[Data on locating visible targets]
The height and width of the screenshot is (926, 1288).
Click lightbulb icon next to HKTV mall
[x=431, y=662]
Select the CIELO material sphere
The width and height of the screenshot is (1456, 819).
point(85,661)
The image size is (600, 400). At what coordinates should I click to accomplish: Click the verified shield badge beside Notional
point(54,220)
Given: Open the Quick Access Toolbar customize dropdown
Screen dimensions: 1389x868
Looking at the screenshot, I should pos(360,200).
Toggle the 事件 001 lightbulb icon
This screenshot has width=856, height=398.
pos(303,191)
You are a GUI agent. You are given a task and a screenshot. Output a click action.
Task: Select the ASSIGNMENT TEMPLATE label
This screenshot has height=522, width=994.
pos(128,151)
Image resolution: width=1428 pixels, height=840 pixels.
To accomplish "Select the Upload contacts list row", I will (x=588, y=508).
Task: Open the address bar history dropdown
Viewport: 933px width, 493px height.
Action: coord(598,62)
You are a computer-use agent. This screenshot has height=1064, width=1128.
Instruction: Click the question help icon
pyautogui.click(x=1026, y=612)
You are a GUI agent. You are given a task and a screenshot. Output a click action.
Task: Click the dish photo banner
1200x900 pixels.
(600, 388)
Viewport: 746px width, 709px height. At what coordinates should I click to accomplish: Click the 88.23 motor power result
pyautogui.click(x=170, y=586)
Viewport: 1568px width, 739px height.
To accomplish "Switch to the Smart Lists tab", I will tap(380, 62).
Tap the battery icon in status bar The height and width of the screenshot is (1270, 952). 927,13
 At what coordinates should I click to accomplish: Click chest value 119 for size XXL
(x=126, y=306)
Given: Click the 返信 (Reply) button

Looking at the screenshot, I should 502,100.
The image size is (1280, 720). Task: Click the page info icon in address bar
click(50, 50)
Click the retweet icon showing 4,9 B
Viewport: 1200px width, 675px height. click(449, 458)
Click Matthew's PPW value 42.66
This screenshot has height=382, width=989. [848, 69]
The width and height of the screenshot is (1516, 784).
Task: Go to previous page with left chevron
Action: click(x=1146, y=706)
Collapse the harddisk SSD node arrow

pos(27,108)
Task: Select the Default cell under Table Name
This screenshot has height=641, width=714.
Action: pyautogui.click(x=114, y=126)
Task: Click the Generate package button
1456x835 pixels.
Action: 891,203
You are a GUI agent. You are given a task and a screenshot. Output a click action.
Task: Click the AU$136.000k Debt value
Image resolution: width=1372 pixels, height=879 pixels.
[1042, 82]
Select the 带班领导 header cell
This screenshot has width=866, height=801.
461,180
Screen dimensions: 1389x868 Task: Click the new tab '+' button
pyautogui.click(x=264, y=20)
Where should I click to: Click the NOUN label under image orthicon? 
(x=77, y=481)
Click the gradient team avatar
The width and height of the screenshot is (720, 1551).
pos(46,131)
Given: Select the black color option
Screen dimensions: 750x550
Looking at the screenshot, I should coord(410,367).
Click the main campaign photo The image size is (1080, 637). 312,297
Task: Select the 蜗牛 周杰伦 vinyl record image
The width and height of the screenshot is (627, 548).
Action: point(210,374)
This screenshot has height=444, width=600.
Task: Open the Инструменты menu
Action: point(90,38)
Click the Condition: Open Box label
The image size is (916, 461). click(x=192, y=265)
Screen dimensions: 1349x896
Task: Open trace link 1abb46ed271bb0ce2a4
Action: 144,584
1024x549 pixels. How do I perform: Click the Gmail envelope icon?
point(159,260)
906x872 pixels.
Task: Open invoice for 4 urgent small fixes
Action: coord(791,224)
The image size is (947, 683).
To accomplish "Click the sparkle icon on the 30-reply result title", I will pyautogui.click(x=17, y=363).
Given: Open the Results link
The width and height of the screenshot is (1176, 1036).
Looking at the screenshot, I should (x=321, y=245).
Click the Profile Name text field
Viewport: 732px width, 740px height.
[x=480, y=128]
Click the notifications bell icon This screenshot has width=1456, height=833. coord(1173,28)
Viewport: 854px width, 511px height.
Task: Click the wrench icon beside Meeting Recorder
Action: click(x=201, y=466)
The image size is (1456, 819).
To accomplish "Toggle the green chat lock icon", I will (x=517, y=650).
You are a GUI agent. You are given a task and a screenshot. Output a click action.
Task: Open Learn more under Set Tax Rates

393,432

◆ **REQUEST**:
Retype the lines in the material word for word, starting with the line that contains "Screen dimensions: 1389x868 Task: Click" and continuing through the line that contains "Looking at the screenshot, I should coord(410,367).".

◆ **EXERCISE ANSWER**:
Screen dimensions: 1389x868 Task: Click the new tab '+' button
pyautogui.click(x=264, y=20)
Where should I click to: Click the NOUN label under image orthicon? 
(x=77, y=481)
Click the gradient team avatar
The width and height of the screenshot is (720, 1551).
pos(46,131)
Given: Select the black color option
Screen dimensions: 750x550
Looking at the screenshot, I should coord(410,367).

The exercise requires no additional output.